▸ **WHAT YOU SHOULD DO**
Every record, from first to last, should be retyped word for word.

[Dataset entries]

+ + +

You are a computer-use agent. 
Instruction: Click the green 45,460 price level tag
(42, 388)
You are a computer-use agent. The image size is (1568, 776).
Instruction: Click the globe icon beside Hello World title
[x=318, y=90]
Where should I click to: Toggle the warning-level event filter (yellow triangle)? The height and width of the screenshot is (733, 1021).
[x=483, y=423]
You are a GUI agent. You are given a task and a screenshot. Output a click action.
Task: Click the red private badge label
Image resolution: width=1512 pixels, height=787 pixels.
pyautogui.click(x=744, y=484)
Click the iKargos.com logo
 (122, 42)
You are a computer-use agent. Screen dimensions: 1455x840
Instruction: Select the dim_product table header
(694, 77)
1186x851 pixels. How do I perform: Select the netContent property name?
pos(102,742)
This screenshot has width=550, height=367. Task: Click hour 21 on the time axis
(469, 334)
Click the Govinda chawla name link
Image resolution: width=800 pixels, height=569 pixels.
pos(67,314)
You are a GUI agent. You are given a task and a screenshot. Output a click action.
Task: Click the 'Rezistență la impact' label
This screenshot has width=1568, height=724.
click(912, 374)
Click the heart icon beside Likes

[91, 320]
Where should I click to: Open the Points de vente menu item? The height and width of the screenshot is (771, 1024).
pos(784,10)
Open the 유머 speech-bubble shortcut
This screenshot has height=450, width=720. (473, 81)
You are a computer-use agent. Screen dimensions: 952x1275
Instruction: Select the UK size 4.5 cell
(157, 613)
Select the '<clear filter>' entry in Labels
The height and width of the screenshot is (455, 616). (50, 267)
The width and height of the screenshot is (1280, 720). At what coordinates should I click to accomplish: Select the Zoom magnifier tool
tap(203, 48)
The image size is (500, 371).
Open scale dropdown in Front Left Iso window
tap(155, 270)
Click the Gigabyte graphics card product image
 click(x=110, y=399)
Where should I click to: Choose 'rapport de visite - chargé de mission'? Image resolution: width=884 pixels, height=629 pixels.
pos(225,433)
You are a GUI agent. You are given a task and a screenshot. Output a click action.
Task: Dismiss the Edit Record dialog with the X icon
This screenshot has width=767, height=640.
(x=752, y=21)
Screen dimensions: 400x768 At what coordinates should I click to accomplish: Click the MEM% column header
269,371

+ + +

▸ **RESULT OF THE TASK**
You are a computer-use agent. 
Instruction: Click the green 45,460 price level tag
(42, 388)
You are a computer-use agent. The image size is (1568, 776).
Instruction: Click the globe icon beside Hello World title
[x=318, y=90]
Where should I click to: Toggle the warning-level event filter (yellow triangle)? The height and width of the screenshot is (733, 1021).
[x=483, y=423]
You are a GUI agent. You are given a task and a screenshot. Output a click action.
Task: Click the red private badge label
Image resolution: width=1512 pixels, height=787 pixels.
pyautogui.click(x=744, y=484)
Click the iKargos.com logo
 (122, 42)
You are a computer-use agent. Screen dimensions: 1455x840
Instruction: Select the dim_product table header
(694, 77)
1186x851 pixels. How do I perform: Select the netContent property name?
pos(102,742)
This screenshot has width=550, height=367. Task: Click hour 21 on the time axis
(469, 334)
Click the Govinda chawla name link
Image resolution: width=800 pixels, height=569 pixels.
pos(67,314)
You are a GUI agent. You are given a task and a screenshot. Output a click action.
Task: Click the 'Rezistență la impact' label
This screenshot has width=1568, height=724.
click(912, 374)
Click the heart icon beside Likes

[91, 320]
Where should I click to: Open the Points de vente menu item? The height and width of the screenshot is (771, 1024).
pos(784,10)
Open the 유머 speech-bubble shortcut
This screenshot has height=450, width=720. (473, 81)
You are a computer-use agent. Screen dimensions: 952x1275
Instruction: Select the UK size 4.5 cell
(157, 613)
Select the '<clear filter>' entry in Labels
The height and width of the screenshot is (455, 616). (50, 267)
The width and height of the screenshot is (1280, 720). At what coordinates should I click to accomplish: Select the Zoom magnifier tool
tap(203, 48)
The image size is (500, 371).
Open scale dropdown in Front Left Iso window
tap(155, 270)
Click the Gigabyte graphics card product image
 click(x=110, y=399)
Where should I click to: Choose 'rapport de visite - chargé de mission'? Image resolution: width=884 pixels, height=629 pixels.
pos(225,433)
You are a GUI agent. You are given a task and a screenshot. Output a click action.
Task: Dismiss the Edit Record dialog with the X icon
This screenshot has width=767, height=640.
(x=752, y=21)
Screen dimensions: 400x768 At what coordinates should I click to accomplish: Click the MEM% column header
269,371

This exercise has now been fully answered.